Indenocarbazole‐Engineered Self‐Assembled Monolayers with Sterically Tuned π‐Stacking for High‐Efficiency p–i–n Perovskite Solar Cells

A novel π-conjugated SAM molecule, namely PAInCz, which combines the indeno[1,2-b]carbazole terminal with a flexible butyl linker, has proven to be particularly effective. It can promote strong ITO anchoring as well as favorable perovskite interfacial contact. The optimized inverted PSCs based on PAInCz have achieved a PCE of 25.51% and exhibit excellent operational stability.

Abstract

Terminal π-extension is crucial for fabricating highly ordered self-assembled monolayers (SAMs) that facilitate efficient hole transport in perovskite solar cells (PSCs).

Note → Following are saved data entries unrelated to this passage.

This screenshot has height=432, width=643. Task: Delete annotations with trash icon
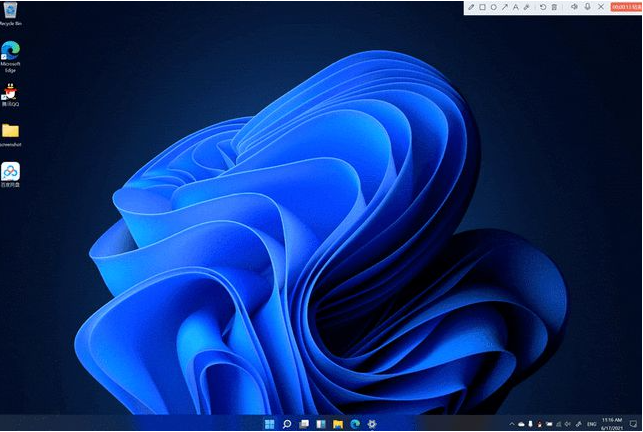(554, 7)
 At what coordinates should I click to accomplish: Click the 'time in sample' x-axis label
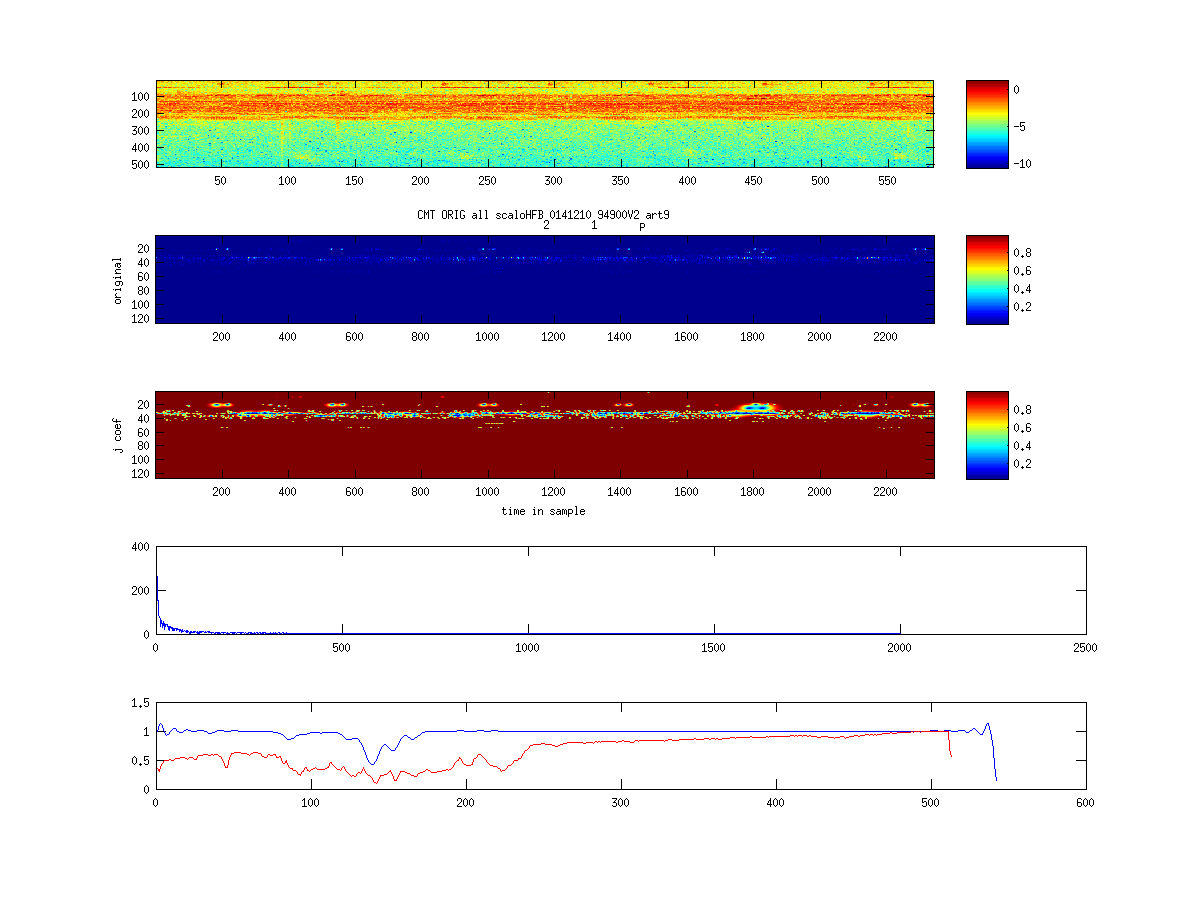point(543,511)
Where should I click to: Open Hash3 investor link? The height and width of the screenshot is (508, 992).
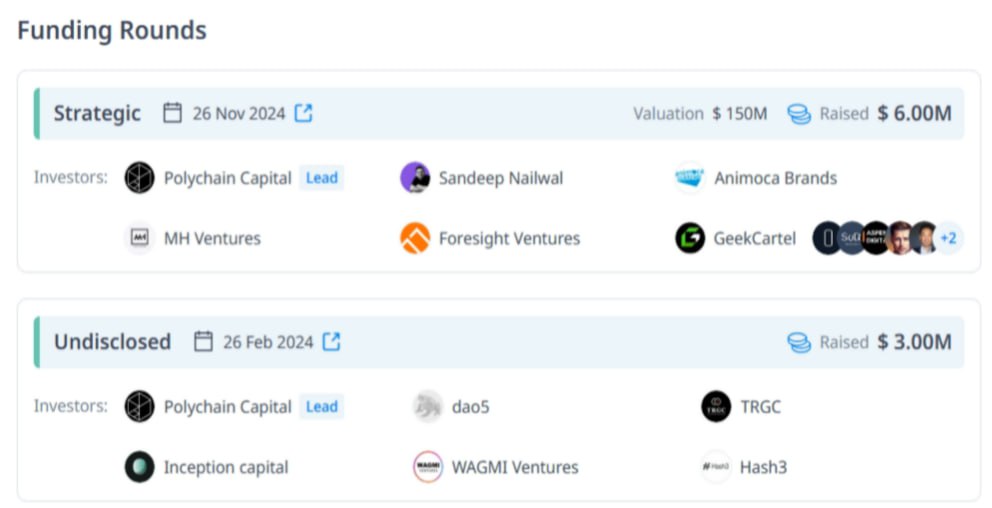(763, 468)
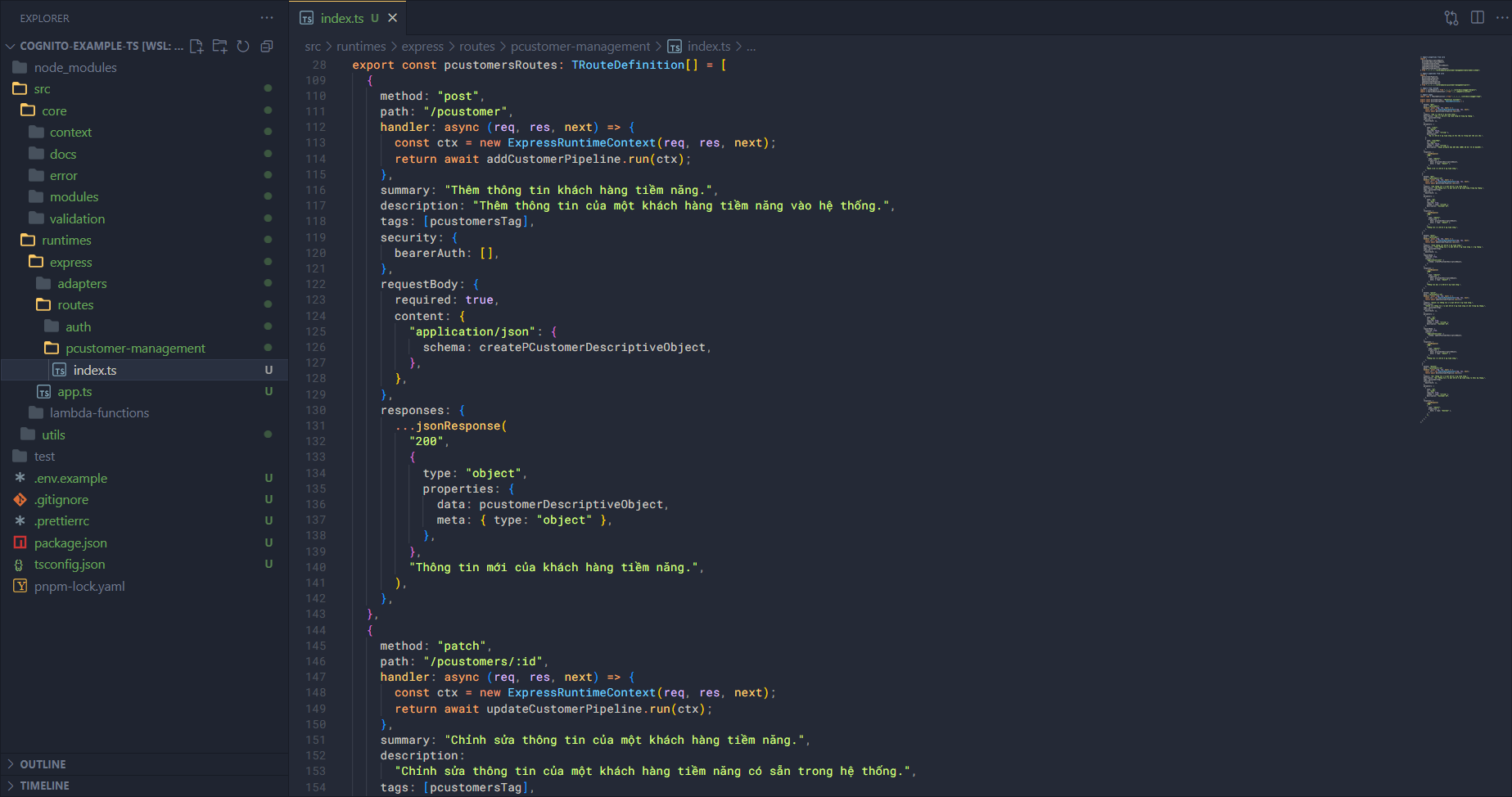Screen dimensions: 1512x797
Task: Click the New File icon in Explorer
Action: pos(196,47)
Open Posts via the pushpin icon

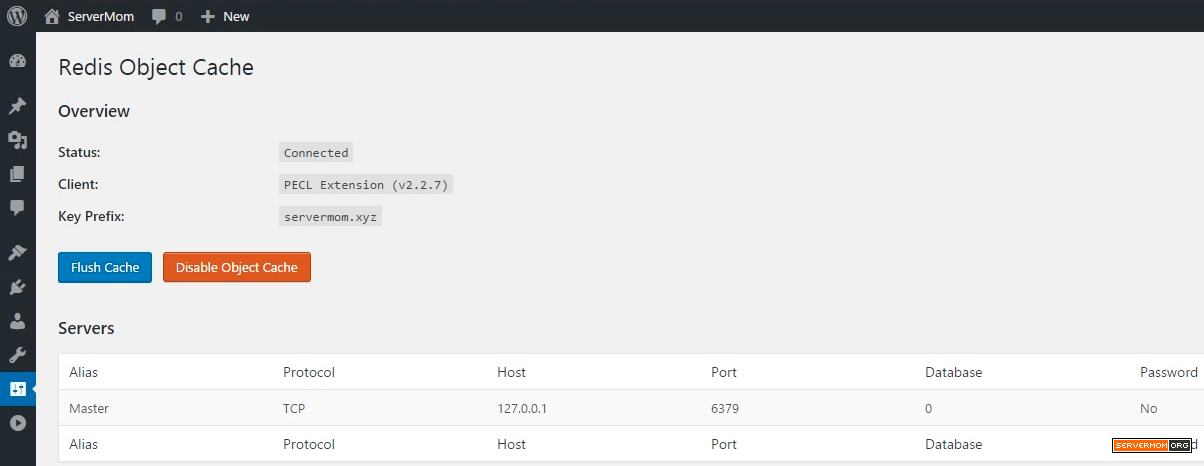click(x=17, y=106)
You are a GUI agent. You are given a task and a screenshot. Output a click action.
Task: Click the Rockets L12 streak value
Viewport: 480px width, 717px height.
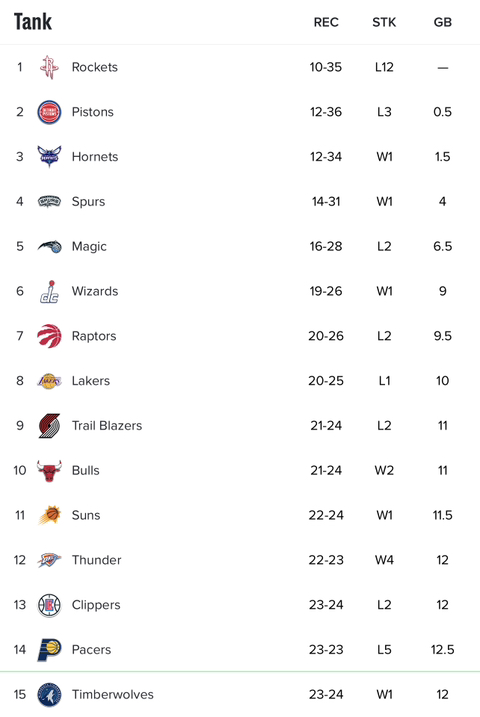point(384,67)

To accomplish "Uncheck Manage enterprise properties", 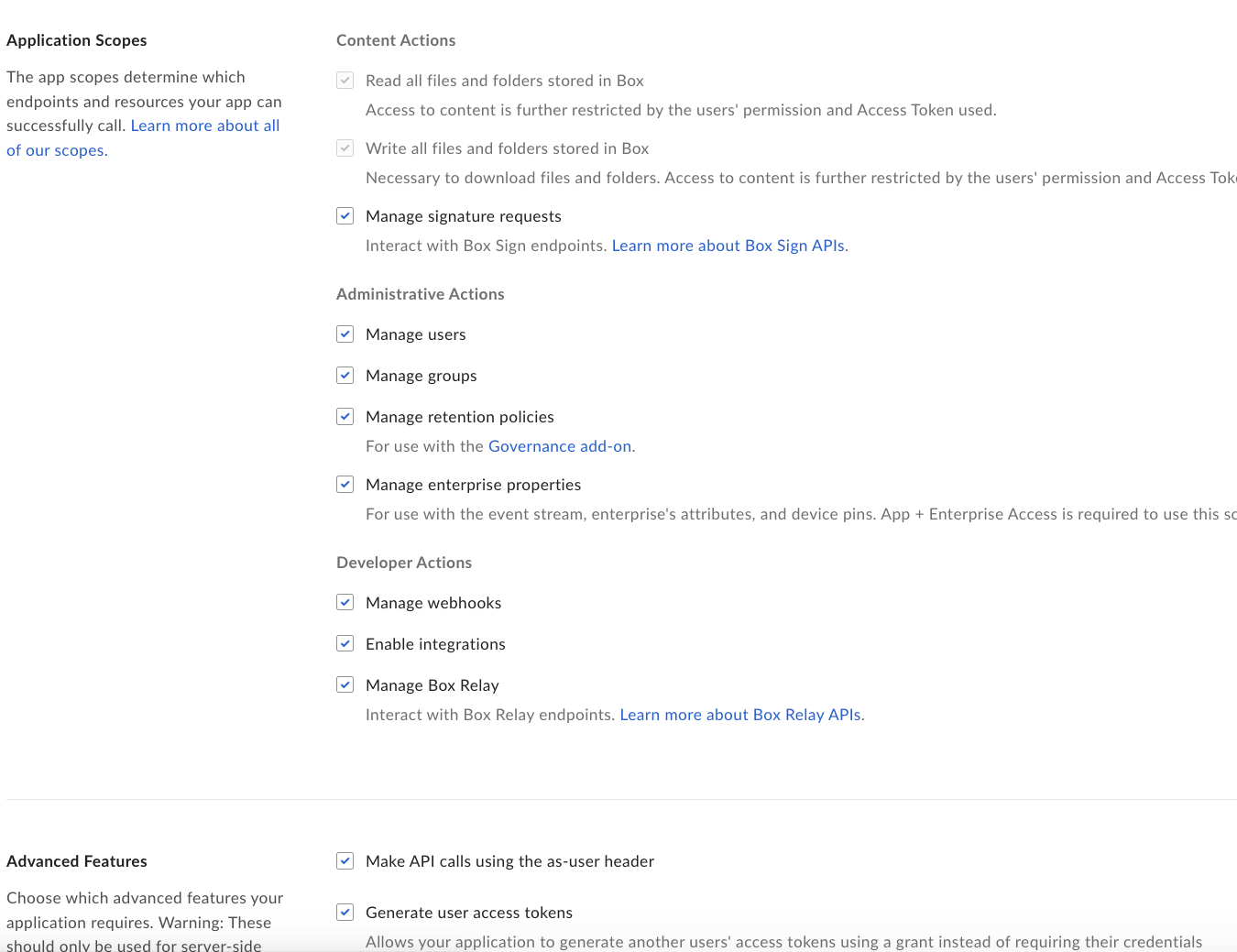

However, π-expanded conjugation may compromise SAM film quality and ultimately degrading interfacial properties in p–i–n PSCs. To resolve this trade-off, SAMs incorporating an indenocarbazole (InCz) terminal group are designed, which simultaneously addresses both molecular ordering and film formation challenges. The InCz-terminated PAInCz demonstrates optimal balance through: 1) strengthened π-interactions enabling dense, ordered molecular stacking, and 2) dimethyl steric hindrance enhancing film quality. Notably, while PAInCz exhibits superior performance-including enhanced perovskite interfacial contact, robust ITO substrate anchoring, and favorable energy alignment, its π-extended counterpart Ph-PAInCz (featuring both extended terminal and linker groups) showed diminished device performance. This contrast highlights the importance of controlled π-conjugation in SAM design. The optimized PAInCz-based inverted PSCs achieved a champion power conversion efficiency of 25.51% with exceptional operational stability, maintaining > 85% of initial PCE after 500 h of continuous light soaking (AM1.5G) and thermal stress testing (65 °C). These findings provide fundamental insights into how the π-extension terminal and linker of SAMs influence the performance of perovskite solar cells.